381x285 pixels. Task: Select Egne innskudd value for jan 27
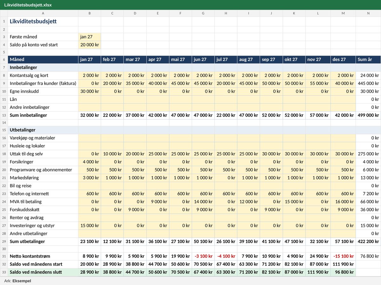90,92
::::
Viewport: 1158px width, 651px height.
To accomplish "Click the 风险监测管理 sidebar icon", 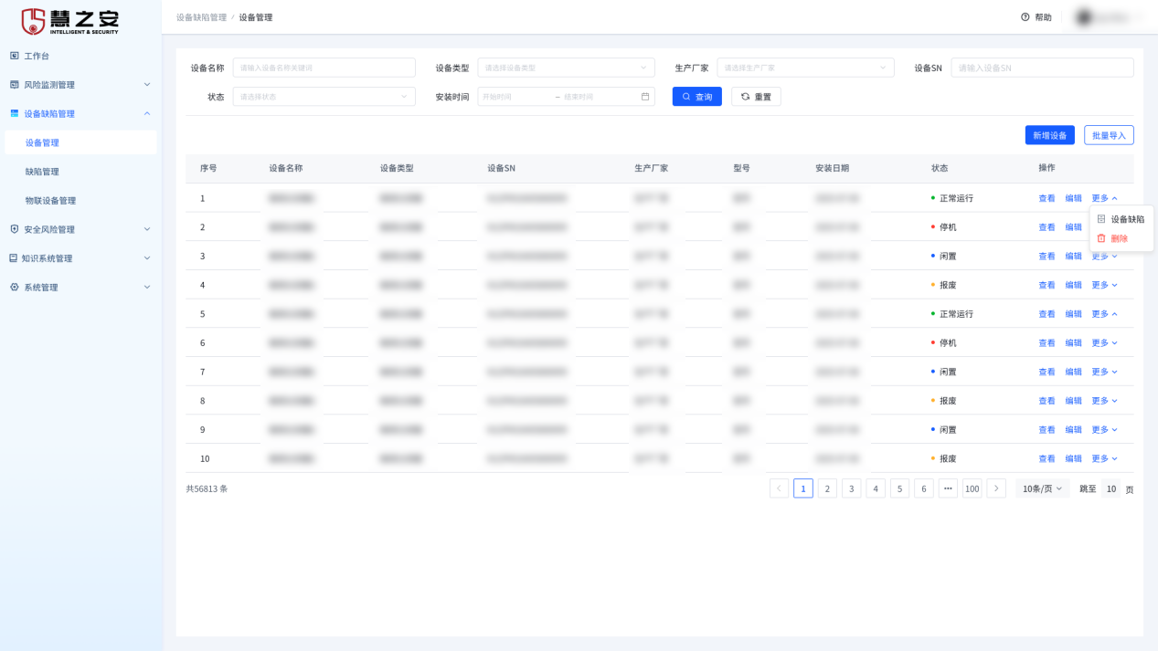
::::
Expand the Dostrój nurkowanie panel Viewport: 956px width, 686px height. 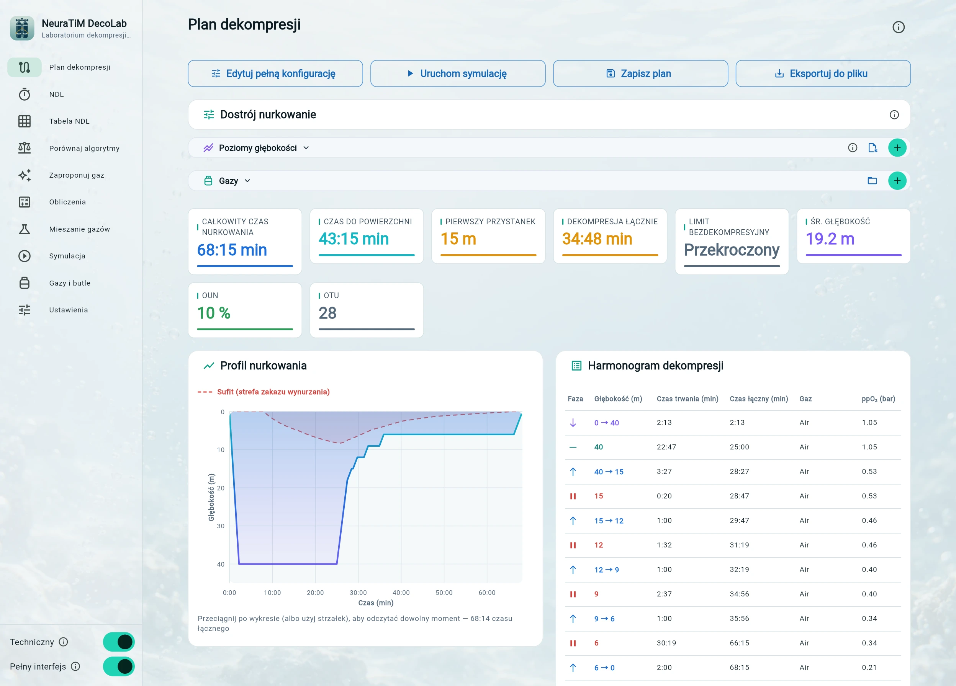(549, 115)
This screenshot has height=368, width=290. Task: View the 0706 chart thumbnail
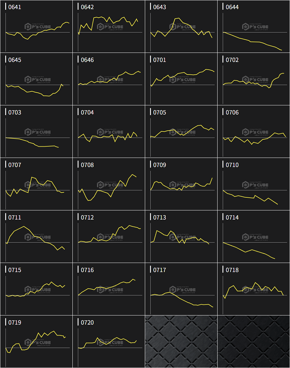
::::
What you need to do — Starting at the line above that has "Viewport: 1158px width, 651px height." and ending at the line that has "the 风险监测管理 sidebar", copy each line exactly, leaving the pictures out and adding nothing.

Result —
Viewport: 1158px width, 651px height.
To accomplish "Click the 风险监测管理 sidebar icon", 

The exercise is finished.